Anggun terpaksa tersenyum, sebenarnya bukan Karin saja yang takut untuk melakukan operasi, sahabatnya itu pun tak kalah takutnya. Bagi Anggun, Karin-lah sahabat satu-satunya yang dia miliki. Hanya dia yang tak pernah memandang siapa Anggun dan tidak pernah memanfaatkannya seperti orang lain. 

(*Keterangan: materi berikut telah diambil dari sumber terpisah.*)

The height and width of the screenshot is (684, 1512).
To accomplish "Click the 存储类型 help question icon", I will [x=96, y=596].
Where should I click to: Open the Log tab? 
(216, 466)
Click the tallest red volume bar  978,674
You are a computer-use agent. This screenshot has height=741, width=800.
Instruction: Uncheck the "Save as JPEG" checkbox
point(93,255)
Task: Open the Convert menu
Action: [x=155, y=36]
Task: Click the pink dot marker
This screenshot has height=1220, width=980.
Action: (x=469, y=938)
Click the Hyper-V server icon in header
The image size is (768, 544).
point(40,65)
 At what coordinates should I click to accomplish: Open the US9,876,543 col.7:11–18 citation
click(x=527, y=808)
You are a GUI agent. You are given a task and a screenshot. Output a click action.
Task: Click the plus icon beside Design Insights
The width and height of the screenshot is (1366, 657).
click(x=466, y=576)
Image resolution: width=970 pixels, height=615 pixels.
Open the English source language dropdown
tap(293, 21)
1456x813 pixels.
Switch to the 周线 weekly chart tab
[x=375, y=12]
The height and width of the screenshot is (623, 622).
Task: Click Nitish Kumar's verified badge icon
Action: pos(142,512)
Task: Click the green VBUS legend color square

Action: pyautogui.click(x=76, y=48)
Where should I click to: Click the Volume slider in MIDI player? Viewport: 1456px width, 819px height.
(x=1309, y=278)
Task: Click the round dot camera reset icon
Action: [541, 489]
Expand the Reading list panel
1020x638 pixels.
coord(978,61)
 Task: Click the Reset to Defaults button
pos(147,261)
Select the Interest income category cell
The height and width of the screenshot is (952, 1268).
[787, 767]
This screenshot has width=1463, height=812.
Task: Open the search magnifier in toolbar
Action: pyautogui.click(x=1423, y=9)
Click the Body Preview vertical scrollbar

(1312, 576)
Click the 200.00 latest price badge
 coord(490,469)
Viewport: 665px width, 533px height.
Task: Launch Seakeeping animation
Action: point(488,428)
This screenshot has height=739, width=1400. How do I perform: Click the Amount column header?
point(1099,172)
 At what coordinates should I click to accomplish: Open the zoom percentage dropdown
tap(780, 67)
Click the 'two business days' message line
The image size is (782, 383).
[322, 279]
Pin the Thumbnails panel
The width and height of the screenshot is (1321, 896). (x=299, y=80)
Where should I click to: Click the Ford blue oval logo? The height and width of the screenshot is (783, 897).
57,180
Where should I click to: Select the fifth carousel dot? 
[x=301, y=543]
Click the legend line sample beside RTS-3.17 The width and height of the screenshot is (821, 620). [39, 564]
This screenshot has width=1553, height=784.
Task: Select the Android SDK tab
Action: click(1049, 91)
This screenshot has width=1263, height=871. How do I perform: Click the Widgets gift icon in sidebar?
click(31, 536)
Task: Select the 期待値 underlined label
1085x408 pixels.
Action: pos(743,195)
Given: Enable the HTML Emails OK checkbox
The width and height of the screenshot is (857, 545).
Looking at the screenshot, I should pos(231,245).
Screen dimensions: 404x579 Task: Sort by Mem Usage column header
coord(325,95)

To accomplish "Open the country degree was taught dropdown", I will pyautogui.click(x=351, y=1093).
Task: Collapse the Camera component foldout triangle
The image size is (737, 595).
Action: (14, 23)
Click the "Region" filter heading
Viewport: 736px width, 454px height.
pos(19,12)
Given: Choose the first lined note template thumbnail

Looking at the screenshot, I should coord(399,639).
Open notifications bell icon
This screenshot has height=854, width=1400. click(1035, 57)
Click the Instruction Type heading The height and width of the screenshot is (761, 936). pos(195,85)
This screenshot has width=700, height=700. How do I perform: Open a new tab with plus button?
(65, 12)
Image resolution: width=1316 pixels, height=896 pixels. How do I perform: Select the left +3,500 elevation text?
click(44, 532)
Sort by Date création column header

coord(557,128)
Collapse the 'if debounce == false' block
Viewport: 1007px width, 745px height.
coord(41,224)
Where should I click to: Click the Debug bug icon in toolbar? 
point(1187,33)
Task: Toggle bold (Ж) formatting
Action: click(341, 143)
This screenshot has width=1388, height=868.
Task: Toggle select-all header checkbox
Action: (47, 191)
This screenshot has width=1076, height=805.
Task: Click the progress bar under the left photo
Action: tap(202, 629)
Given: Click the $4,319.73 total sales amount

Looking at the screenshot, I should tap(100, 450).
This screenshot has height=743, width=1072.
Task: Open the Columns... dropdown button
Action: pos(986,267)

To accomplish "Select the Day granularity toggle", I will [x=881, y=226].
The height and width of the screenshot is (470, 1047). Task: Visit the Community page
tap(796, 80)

"Om dan Tante bilang akan datang nanti malam sebelum kamu operasi."

"Aku tahu."

"Bagas masih sekolah."

"Aku juga tahu," jawab Karin kemudian tak ada lagi yang bicara di antara mereka. Keduanya diam dan hanya Suster Bella yang melakukan tugasnya dengan baik hingga kepala Karin benar-benar plontos. Tak ada sehelai rambut pun yang tersisa. 

"Rambutnya mau disimpan, Bu?"

"Tidak. Bua ...."

"Taruh saja di meja, Sus!" sela Anggun cepat. "Saya akan menyimpannya."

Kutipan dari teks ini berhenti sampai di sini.